“Slaves, obey your earthly masters with respect and fear, and with sincerity of heart, just as you would obey Christ. Obey them not only to win their favor when their eye is on you, but like slaves of Christ, doing the will of God from your heart. Serve wholeheartedly, as if you were serving the Lord, not men, because you know that the Lord will reward everyone for whatever good he does, whether he is slave or free.” –Ephesians 6:5-8
When I decided to become a physician, no one took me aside to tell me how difficult it would be. Residency has been the biggest struggle of my life. It challenged my mind, my physical stamina, and my character. Med school spoiled me with eight to noon hours, breakfast in PBL lab, full weeks off between blocks. Sure, I had to study, but I’d been studying my entire life. Biochemistry is certainly harder for me than Walt Whitman, but studying was not unfamiliar to me. My clinical rotations required some call, some extra hours, but, aside from surgery, I didn’t mind gathering vital signs, writing up histories, and chatting with patients. I was completely unprepared for residency.
July 1, 2005, I became a resident of the Department of Child Health at the University Hospitals and Clinics. I knew where to find the lab, how to navigate the underground tunnels, the codes to enter the intensive care units. In short, I felt at home in the hospital and in the department. Pride always comes before a fall, they say. I was only assigned one patient on my first day. He was and still is the sickest child I’ve ever known. This boy had 13 different medications being continuously infused into his little body. I was responsible for knowing every dose of medication, every IV line, every dip in blood pressure, every fluctuation in his electrolytes, and the result to every culture he’d had in the four preceding weeks. I was humbled quickly when a student nurse misunderstood a comment I made to his family. She told his nurse, who told my attending, who stopped speaking to me from that point forward. I didn’t realize that the natural assumption when dealing with interns is to assume that they are at fault.
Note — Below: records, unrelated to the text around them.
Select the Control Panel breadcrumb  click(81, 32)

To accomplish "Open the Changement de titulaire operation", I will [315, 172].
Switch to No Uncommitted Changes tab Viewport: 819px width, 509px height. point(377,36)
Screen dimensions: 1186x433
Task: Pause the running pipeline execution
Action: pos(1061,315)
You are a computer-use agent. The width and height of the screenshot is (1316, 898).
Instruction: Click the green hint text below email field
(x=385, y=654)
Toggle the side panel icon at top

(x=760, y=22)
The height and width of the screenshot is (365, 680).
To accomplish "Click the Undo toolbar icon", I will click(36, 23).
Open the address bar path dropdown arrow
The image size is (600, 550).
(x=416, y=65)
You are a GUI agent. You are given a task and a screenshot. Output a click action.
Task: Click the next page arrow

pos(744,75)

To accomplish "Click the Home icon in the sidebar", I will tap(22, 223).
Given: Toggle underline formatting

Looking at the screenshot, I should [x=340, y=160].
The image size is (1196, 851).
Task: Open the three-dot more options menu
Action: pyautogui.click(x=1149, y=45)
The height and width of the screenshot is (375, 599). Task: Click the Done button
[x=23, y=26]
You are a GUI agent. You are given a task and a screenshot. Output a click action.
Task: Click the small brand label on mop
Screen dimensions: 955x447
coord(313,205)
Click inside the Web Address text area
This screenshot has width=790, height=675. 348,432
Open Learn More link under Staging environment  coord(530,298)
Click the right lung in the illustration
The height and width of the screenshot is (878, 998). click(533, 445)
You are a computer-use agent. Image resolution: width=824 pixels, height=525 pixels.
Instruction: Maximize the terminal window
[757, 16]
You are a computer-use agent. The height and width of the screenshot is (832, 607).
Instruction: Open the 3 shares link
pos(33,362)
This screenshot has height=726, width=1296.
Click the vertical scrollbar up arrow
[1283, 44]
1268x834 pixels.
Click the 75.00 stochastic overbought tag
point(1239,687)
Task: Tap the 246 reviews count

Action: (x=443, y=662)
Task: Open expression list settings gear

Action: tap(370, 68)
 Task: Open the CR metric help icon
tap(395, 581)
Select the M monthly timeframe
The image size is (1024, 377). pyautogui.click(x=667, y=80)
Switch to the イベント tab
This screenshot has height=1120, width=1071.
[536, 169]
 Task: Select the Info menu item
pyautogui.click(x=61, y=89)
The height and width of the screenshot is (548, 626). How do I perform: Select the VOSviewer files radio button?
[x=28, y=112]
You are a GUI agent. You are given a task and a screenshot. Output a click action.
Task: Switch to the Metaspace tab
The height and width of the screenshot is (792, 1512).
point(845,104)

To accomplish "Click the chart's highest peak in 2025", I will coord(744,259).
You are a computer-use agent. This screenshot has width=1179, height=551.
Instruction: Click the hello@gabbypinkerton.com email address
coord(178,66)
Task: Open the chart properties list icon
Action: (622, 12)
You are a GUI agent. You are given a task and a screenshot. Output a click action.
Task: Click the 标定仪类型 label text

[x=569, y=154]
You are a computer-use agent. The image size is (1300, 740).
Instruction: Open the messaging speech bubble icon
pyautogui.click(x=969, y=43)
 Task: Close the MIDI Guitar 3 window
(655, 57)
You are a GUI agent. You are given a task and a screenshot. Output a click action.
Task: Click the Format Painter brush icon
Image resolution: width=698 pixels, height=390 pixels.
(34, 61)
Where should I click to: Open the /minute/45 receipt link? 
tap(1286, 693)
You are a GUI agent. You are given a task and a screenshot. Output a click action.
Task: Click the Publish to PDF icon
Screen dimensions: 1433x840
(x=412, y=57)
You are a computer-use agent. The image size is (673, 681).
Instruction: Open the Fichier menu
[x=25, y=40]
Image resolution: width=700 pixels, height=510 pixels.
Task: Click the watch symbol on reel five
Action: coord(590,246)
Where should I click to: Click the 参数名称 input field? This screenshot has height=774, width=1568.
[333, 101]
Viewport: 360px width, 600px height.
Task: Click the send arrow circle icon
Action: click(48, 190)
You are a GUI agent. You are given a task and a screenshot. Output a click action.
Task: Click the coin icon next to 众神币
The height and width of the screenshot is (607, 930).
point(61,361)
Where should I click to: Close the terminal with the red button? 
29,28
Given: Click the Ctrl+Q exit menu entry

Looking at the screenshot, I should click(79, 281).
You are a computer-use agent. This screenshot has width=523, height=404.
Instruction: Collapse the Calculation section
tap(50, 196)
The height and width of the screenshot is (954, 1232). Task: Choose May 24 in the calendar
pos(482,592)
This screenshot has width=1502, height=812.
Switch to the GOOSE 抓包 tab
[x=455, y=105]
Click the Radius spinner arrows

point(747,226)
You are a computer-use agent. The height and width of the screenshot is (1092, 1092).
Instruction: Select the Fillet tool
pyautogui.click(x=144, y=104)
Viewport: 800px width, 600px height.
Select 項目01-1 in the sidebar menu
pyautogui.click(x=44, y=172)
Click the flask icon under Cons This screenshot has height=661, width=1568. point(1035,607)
This child was my responsibility, so anything that happened, within my control or not, was my fault. As the weeks went on, I became responsible for other patients as well, and when my fellow interns weren’t nearby, my attending held me responsible for their patients as well. For every order for medications or labs that I wrote, I was responsible to personally tell the family, the nurse caring for the patient, the clerk, the phlebotomist, and the lab. I worked a 30 hour shift every fourth day, and my other days were 14-16 hours long. I still didn’t have enough time to finish everything for each of my patients. Between morning PICU rounds, ward rounds, conferences, radiology rounds, afternoon PICU rounds, and the meetings our senior residents scheduled to criticize us, I had very little time to attend to my patients, the little ones I had studied for 8 years to care for.
So, I found myself frustrated with my inadequacy. I was unable to please my attendings and my senior residents. I was unable to complete the work for each day for lack of enough time, and the hours I spent at home I spent catching up on precious little sleep. On the rare occasion that I was off and awake, I was complaining. My dear pastor overheard my struggles, and he casually mentioned that he thought it would be good if we spent some time studying what God has to say about work.
The following Wednesday night, my pastor presented Ephesians 6:5-8 in our regular Bible study time. Then I realized who I was. I chose medicine. I chose residency. I was a slave to my residency, and I needed to stop thinking that I had any freedom in the matter. God looked at me, and he gave me grace–grace to accept criticism from my attendings and floor nurses, grace to keep moving when I had no strength or desire to do so, grace to help me see that rather than grudgingly serve my superiors, I should joyfully serve my savior. In short, I learned to suck it up and give it to God.
Suddenly, residency became a little bit easier. I stopped struggling against everyone around me and started looking for what they (attendings, patients, nurses) were trying to teach me. I started listening, and I learned. Honestly, I didn’t see any change in myself until I viewed my evaluations (6 months into the year). My ward evaluation from July from my favorite attending was scathing. She found me unteachable, unruly, and difficult to get along with. Two months later, the same attending commented on my evaluation that she could not believe how much I had changed and how quickly. I know now that this transformation had nothing to do with my effort or my studies and everything to do with God.